BGI, the world's largest genomics organization, reported that it can use next-generation sequencing to analyze DNA as low as 200 ng from formalin-fixed paraffin-embedded (FFPE) samples. This advancement enables researchers to easily identify the genetic details and pathology mechanism of FFPE disease samples, especially for some rare tumors, with higher accuracy and reliability than existing techniques.
FFPE samples are common biological materials for disease diagnoses and scientific research. Because FFPE tissue samples may be stored indefinitely at room temperature, and nucleic acids (both DNA and RNA) may be recovered after decades from the original fixation, they have become an important resource for historical studies in medicine. There are millions of FFPE samples stored worldwide containing significant genetic information for disease and medical research.
With the rapid development of genomics, the ability to sequence FFPE samples opens up large tissue collections from clinical trials for genetic analysis that could help researchers identify novel variations that are linked to disease development. However, during the sample preparation and storage process, formaldehyde can induce modification of nucleotide molecules, such as DNA damage, DNA-protein cross-links (DPC), among others. This hampers further application and development of sequencing in exploring the genetic characteristics of diseases.

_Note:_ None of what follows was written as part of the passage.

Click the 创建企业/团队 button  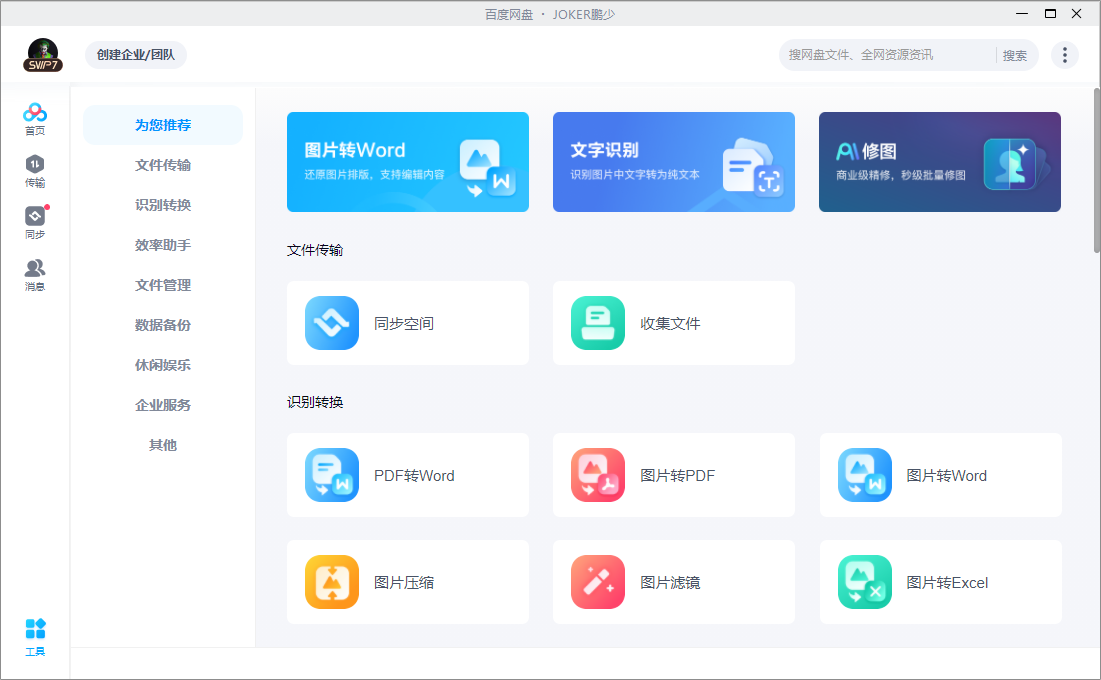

Recently, BGI researchers have made a breakthrough on FFPE DNA sequencing by achieving optimization of FFPE DNA library construction with total DNA degraded to as low as 200 ng. "This is a critical step toward better decoding the potential genetic information of FFPE samples," said Xun Zhao, staff scientist from BGI Department of DNA Sequencing. "In order to fully understand the heterogeneity and special properties of FFPE samples, we hope to conduct more FFPE DNA sequencing projects with collaborators worldwide to further enhance and standardize our technique."
"We expect that next-generation sequencing technologies with FFPE samples could substantially facilitate our understanding of undefined pathological mechanisms and broaden our insights in biomedical research," added Zhao. "This also strengthens the confidence of researchers in pharmaceutical and disease areas, especially when samples are limited."